_Task directions:_ Below is a set of records; restate each one word for word.

_Exercise data:_
Start of Block
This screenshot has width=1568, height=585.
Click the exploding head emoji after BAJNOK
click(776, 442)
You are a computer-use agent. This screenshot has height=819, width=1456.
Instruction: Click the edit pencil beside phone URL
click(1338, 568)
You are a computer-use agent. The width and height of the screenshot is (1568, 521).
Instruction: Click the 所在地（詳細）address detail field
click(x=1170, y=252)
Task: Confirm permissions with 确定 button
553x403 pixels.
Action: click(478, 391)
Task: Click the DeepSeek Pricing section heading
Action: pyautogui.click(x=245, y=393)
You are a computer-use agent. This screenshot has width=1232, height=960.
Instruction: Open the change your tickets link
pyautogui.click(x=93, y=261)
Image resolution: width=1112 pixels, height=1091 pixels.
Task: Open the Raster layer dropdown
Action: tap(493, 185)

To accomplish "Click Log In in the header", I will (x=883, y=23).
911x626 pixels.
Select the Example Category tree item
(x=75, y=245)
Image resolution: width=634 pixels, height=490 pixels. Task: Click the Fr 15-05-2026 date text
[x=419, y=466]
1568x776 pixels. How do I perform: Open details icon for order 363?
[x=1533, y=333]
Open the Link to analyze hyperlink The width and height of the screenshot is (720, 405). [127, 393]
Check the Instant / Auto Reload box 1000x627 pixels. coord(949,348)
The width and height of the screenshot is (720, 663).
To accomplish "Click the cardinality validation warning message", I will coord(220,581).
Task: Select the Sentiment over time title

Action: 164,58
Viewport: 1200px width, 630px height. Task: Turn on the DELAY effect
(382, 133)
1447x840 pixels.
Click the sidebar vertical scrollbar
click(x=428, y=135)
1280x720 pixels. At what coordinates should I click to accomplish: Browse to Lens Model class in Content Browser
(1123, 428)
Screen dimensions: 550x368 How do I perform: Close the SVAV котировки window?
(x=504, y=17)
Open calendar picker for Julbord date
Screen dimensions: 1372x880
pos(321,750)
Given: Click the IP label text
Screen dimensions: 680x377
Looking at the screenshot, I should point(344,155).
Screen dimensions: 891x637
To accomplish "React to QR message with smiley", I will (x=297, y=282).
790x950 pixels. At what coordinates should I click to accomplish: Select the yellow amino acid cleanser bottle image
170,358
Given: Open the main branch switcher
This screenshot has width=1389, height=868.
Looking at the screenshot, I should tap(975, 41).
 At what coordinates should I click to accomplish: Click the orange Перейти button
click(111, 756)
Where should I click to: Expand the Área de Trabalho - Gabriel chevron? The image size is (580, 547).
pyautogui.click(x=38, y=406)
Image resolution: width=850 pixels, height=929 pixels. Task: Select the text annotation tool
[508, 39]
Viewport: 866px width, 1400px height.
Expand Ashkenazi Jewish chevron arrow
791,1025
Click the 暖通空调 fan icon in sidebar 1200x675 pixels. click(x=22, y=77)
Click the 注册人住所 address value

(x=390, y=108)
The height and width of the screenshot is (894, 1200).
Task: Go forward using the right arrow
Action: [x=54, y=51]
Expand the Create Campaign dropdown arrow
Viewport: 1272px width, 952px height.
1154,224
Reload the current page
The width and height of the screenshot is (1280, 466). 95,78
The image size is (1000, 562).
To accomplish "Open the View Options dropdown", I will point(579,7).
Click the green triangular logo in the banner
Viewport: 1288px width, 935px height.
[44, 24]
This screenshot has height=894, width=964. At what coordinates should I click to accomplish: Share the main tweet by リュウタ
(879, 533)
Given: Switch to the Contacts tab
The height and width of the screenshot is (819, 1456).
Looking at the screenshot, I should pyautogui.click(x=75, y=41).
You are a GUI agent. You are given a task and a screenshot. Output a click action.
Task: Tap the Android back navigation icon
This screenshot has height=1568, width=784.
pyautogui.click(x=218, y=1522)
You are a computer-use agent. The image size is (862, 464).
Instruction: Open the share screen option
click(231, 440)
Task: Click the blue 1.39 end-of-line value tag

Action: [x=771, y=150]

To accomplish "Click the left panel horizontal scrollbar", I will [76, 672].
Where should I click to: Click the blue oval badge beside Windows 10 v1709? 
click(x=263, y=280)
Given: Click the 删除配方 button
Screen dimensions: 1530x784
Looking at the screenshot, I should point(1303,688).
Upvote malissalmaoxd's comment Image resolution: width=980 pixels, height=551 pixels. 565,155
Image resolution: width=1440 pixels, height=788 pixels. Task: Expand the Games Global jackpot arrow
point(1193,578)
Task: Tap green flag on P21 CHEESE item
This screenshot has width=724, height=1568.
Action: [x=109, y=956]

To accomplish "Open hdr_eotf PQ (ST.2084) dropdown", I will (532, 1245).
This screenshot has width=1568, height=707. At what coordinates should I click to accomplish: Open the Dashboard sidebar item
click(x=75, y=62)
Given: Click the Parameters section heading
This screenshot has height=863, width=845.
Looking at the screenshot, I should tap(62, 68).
End of Block
_Written answer:_
This screenshot has width=1568, height=585.
Click the exploding head emoji after BAJNOK
click(776, 442)
You are a computer-use agent. This screenshot has height=819, width=1456.
Instruction: Click the edit pencil beside phone URL
click(1338, 568)
You are a computer-use agent. The width and height of the screenshot is (1568, 521).
Instruction: Click the 所在地（詳細）address detail field
click(x=1170, y=252)
Task: Confirm permissions with 确定 button
553x403 pixels.
Action: click(478, 391)
Task: Click the DeepSeek Pricing section heading
Action: pyautogui.click(x=245, y=393)
You are a computer-use agent. This screenshot has width=1232, height=960.
Instruction: Open the change your tickets link
pyautogui.click(x=93, y=261)
Image resolution: width=1112 pixels, height=1091 pixels.
Task: Open the Raster layer dropdown
Action: tap(493, 185)

To accomplish "Click Log In in the header", I will (x=883, y=23).
911x626 pixels.
Select the Example Category tree item
(x=75, y=245)
Image resolution: width=634 pixels, height=490 pixels. Task: Click the Fr 15-05-2026 date text
[x=419, y=466]
1568x776 pixels. How do I perform: Open details icon for order 363?
[x=1533, y=333]
Open the Link to analyze hyperlink The width and height of the screenshot is (720, 405). [127, 393]
Check the Instant / Auto Reload box 1000x627 pixels. coord(949,348)
The width and height of the screenshot is (720, 663).
To accomplish "Click the cardinality validation warning message", I will coord(220,581).
Task: Select the Sentiment over time title

Action: 164,58
Viewport: 1200px width, 630px height. Task: Turn on the DELAY effect
(382, 133)
1447x840 pixels.
Click the sidebar vertical scrollbar
click(x=428, y=135)
1280x720 pixels. At what coordinates should I click to accomplish: Browse to Lens Model class in Content Browser
(1123, 428)
Screen dimensions: 550x368 How do I perform: Close the SVAV котировки window?
(x=504, y=17)
Open calendar picker for Julbord date
Screen dimensions: 1372x880
pos(321,750)
Given: Click the IP label text
Screen dimensions: 680x377
Looking at the screenshot, I should point(344,155).
Screen dimensions: 891x637
To accomplish "React to QR message with smiley", I will (x=297, y=282).
790x950 pixels. At what coordinates should I click to accomplish: Select the yellow amino acid cleanser bottle image
170,358
Given: Open the main branch switcher
This screenshot has width=1389, height=868.
Looking at the screenshot, I should tap(975, 41).
 At what coordinates should I click to accomplish: Click the orange Перейти button
click(111, 756)
Where should I click to: Expand the Área de Trabalho - Gabriel chevron? The image size is (580, 547).
pyautogui.click(x=38, y=406)
Image resolution: width=850 pixels, height=929 pixels. Task: Select the text annotation tool
[508, 39]
Viewport: 866px width, 1400px height.
Expand Ashkenazi Jewish chevron arrow
791,1025
Click the 暖通空调 fan icon in sidebar 1200x675 pixels. click(x=22, y=77)
Click the 注册人住所 address value

(x=390, y=108)
The height and width of the screenshot is (894, 1200).
Task: Go forward using the right arrow
Action: [x=54, y=51]
Expand the Create Campaign dropdown arrow
Viewport: 1272px width, 952px height.
1154,224
Reload the current page
The width and height of the screenshot is (1280, 466). 95,78
The image size is (1000, 562).
To accomplish "Open the View Options dropdown", I will point(579,7).
Click the green triangular logo in the banner
Viewport: 1288px width, 935px height.
[44, 24]
This screenshot has height=894, width=964. At what coordinates should I click to accomplish: Share the main tweet by リュウタ
(879, 533)
Given: Switch to the Contacts tab
The height and width of the screenshot is (819, 1456).
Looking at the screenshot, I should pyautogui.click(x=75, y=41).
You are a GUI agent. You are given a task and a screenshot. Output a click action.
Task: Tap the Android back navigation icon
This screenshot has height=1568, width=784.
pyautogui.click(x=218, y=1522)
You are a computer-use agent. The image size is (862, 464).
Instruction: Open the share screen option
click(231, 440)
Task: Click the blue 1.39 end-of-line value tag

Action: [x=771, y=150]

To accomplish "Click the left panel horizontal scrollbar", I will [76, 672].
Where should I click to: Click the blue oval badge beside Windows 10 v1709? 
click(x=263, y=280)
Given: Click the 删除配方 button
Screen dimensions: 1530x784
Looking at the screenshot, I should point(1303,688).
Upvote malissalmaoxd's comment Image resolution: width=980 pixels, height=551 pixels. 565,155
Image resolution: width=1440 pixels, height=788 pixels. Task: Expand the Games Global jackpot arrow
point(1193,578)
Task: Tap green flag on P21 CHEESE item
This screenshot has width=724, height=1568.
Action: [x=109, y=956]

To accomplish "Open hdr_eotf PQ (ST.2084) dropdown", I will (532, 1245).
This screenshot has width=1568, height=707. At what coordinates should I click to accomplish: Open the Dashboard sidebar item
click(x=75, y=62)
Given: Click the Parameters section heading
This screenshot has height=863, width=845.
Looking at the screenshot, I should tap(62, 68).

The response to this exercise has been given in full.